Блаженные времена, хрупкий мир (Менассе) - страница 51

Разве что походка. По дороге в ресторан, когда они шли на ужин. Может быть, все дело было в теннисных туфлях, благодаря им ощущение от ходьбы стало совсем иным, и его прежняя стариковская походка была теперь просто невозможна. Он шел теперь каким-то упругим шагом. Шел гораздо быстрее, чем раньше, на этот раз он все время забегал вперед, то и дело оглядываясь на Юдифь и Лукаса, где же они в конце концов.

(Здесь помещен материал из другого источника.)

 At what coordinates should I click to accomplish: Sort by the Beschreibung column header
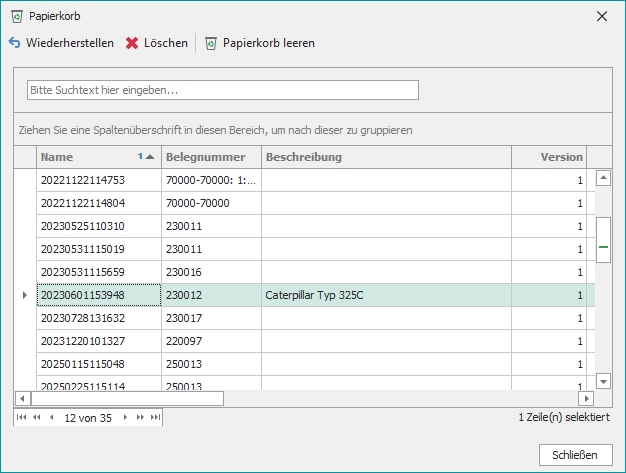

Возможно, дело было не только в теннисных туфлях, но и в новых джинсах. Непривычно жесткая, плотнее прилегающая ткань, в них Лео сильнее ощущал свою телесность, чувственность. Молодой человек. А это означало, что он не только вновь открыл в самом себе молодость, установил простой факт, что на самом деле он существенно моложе, чем сам себя считал и чем подавал себя другим, но и то, что он — мужчина. Внезапно Лео замедлил шаг, остановился. Модный салон. Он увидел свое отражение в стекле витрины и одновременно — манекены в витрине, он видел себя самого, видел эти манекены, себя среди манекенов. На манекены в качестве образца для подражания было надето как раз то, во что был одет Лео, эдакое обещание счастливой жизни, осуществление которого Лео внезапно с бьющимся сердцем обнаружил на собственном теле. Он был подобен манекену, демонстрируя одежду, но пошел дальше, демонстрируя также и жизнь в этой одежде. Пол и жизнь. На собственном теле. Прохожие, молодые люди в джинсах, словно тени и призраки в Платоновой пещере, скользили сквозь зеркало витринного стекла, но Лео хотел на свет, в настоящую жизнь, он повернулся и посмотрел на яркую стайку молодых людей в световом конусе уличного фонаря, которые с гомоном и смехом проходили мимо. Он сам, подумал Лео, мог бы сойти за одного из них. Походка его сделалась увереннее, решительнее и — он еще раз оглянулся на группу молодежи — да-да, окрыленнее. И он удивился, почему все эти годы не возражал против костюмов, которые неизменно дарили ему родители и которые приносили ему столько страданий. Он слишком долго просидел в тесной скорлупе, словно в яйце, ютился в тесноте намерении своих родителей, а теперь скорлупа треснула, распалась, и он вылупился, появился на свет таким, какой он был сейчас. Таким, каким он должен был быть. Таким, каким он был на самом деле. Произошел качественный скачок. Я не случайно упал сегодня в канал, сказал он Юдифи и Лукасу, если выразиться корректнее, я сам прыгнул. И он рассказал о том режиме террора, который организовала его мать с помощью отцовских товаров и от которого ему давно пора было освободиться.